I'm contemplating setting up a squid (or possibly varnish) cache on a system with SSD drives.
The obvious benefit is that these systems have great READ speeds and I expect my hit ratios to be fairly high.
Let's assume I can put 7 SSDs in to a RAID configuration.
(there are some cases that will let me pack in much much more)
Implementation questions:
Should I use RAID0? (I expect a drive to fail eventually, so this seems dangerous.)
Should I use RAID10? (This halves my disk footprint, which is costly.)
Should I use RAID5? (SSDs are known to have "bad" write performance and write limits, and all the extra parity writes may slow this down considerably.)
Should I just treat each disk as it's own squid datastore? (how well does squid handle multiple data stores? and what happens if/when one fails?)
Should I ignore datastores and just make the SSDs in to large SWAP partitions and let the linux VM do it's thing? (seems sloppy)
Any advice from folks using SSDs in production environments would be greatly appreciated. (esp if you're using them for HTTP caches)
Answer
We've been using varnish on ssd drives for the last 9 months, it has worked extremely well for us. We previously used a squid memory only cache with a carp layer. It worked, but memory fragmentation was a real problem requiring frequent restarts. Squid 2.x also will only use one core which makes it rather inefficient on current hardware.
For our site, which is very cache friendly, we see about about 10% cpu usage on an 8 core machine serving 100Mbit/s of traffic. In our tests we run out of bandwidth before we hit cpu limits with 2 1Gb ports.
I do have some advice for running varnish with an ssd cache.
Random write performance really matters. We tried several vendor's for ssd drives before settling on the intel x-25m. We've seen some post as little as .1MB/s for 4k random writes, we get 24MB/s 4k random writes with the x-25m.
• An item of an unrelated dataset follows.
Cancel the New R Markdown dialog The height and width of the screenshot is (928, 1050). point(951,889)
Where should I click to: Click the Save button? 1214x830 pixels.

Raid0. The cache in 2.0 is not persistent, so no need to worry about redundancy. This does make restarts hurt, but those are rare. You can do things like load a new config and purge objects without restart.
mmap mode. The varnish cache can be mmap'd to a file or use swap space. Using swap has not worked well for us, it tends to use more i/o bandwidth to serve the same amount of traffic. There is a 4 sector readahead in the linux swapin code, we wrote a patch to remove this but have not tried it in production.
Deadline scheduler. With 2.6.28+ this is ssd aware and performs well. We tried noop but found that deadline was fairer as i/o bandwidth becomes limited.
Disable read ahead. Since there is no rotational delay, no point in reading extra data just because you might need it. i/o bandwidth is precious on these things.
Run 2.6.28+. mmap of a lot of space on linux gives the memory manager a good workout, but the split lru patches help a lot. kswapd cpu usage dropped a lot when we updated.
We've posted our vcl file as well as several tools we use with varnish at link text. The vcl also includes a neat hack implementing a very fast geoiplookup server based on the maxmind database.